FYI – there are around 20 of these meta-programs, so lots at play, however even a bit of understanding a few will have you miles attend of the majority.

2) Values

This is what a person thinks is important. Now, this can be far ranging and broad, however, to give you a glimpse into this, someone that pays less attention to connection (often unconsciously) will be less likely to be interested in the morning chitter chat, finding out about your weekend and really doesn’t give a toss about your golf handicap or your youngest child’s latest escape. Someone that pays less attention to health, won’t prioritise that as important for themselves or the team. Hence fitting it into the weekly schedule won’t happen and coke & pizza will end up the food at the next team meeting. And oddly enough health needs to be the barest of baselines for a great high-performance team to work and do well.

If someone doesn’t value growth, then what happens to the business in terms of growing and evolving, taking feedback and learning? It stagnates, slows down and heads backward. This impacts creativity and innovation. Imagine if it could instead be about progress, possibility, opportunities…. You get the picture hey!

So back to dealing with those difficult owners / senior leaders/business partners or directors.

What happens when you just cannot see eye to eye and you dislike their style of leadership? Not to mention the results and outcomes they’re getting…?

You have what’s commonly called a leadership misalignment. Values are out of alignment, you won’t be prioritising the same things in a personal or professional relationship. There will be conflict in the business relationship too.

And more than likely you’ll be singing on some level or other with innate personality type too.

You’ll be wondering at this point, great, well what do I do?

 

1)                 The person with the most behavioural flexibility wins.

Be adaptable, see things from other perspectives. Change your own behaviour, you cannot change theirs. Only they can be responsible for their own actions.

 

2)                 Stop taking it personally.

OK, it’s not personal, it’s people. Get to know and learn about people. How they think, act and behave, learn the patterns. Understand what makes them tick.

 

3)                 Change the meaning that you give things.

Yes, really, become the meaning maker. And what you first think someone said or meant, consider you may have misconstrued it, so look at in a different light. Reframe it.

Once you’ve given it your best shot. And I mean absolutely best shot, you’ve really tried to understand what is going on (from every angle), you’ve worked hard at making sure you’re giving your own best, given it everything…

Then if and when, you’re not seeing changes, experiencing differences, then make the decision.

Enough is enough.

It’s time.

Be courageous.

Be brave.

Leave with your head held high and make the move. 

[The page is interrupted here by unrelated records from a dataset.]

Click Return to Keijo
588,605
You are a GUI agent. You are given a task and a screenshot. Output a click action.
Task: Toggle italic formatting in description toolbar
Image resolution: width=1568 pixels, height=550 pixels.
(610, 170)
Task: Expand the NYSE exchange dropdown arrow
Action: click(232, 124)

It’s your time to fly higher.

Never underestimate your potential or the value you bring to an organisation. Be with and surround yourself with people who see that value and potential. Make sure they cherish and encourage it. Stay well clear of those who discourage and disregard the importance of people over profit. And avoid those that attempt with every conversation, during meetings or with the lack of communication to destroy people.

That’s not Leadership. It’s ego at its absolute worst. And it’s usually unconscious or learned behaviour because they do not have different ways to communicate.

I do choose to believe people are doing the best they can with what they’ve got and learned.

They’ve just likely never learned any better (from when they were children) or different strategies for communicating with people, dealing with challenges, handling the stress etc. (as they’ve stepped into leadership roles).

So now, it’s your time to fly.

What’s next? The world is your oyster! Be brave and remember you have an enormous amount of greatness to share with a new team, with a new business or organisation.

It’s definitely your time now. Lift off to greatness and fly high.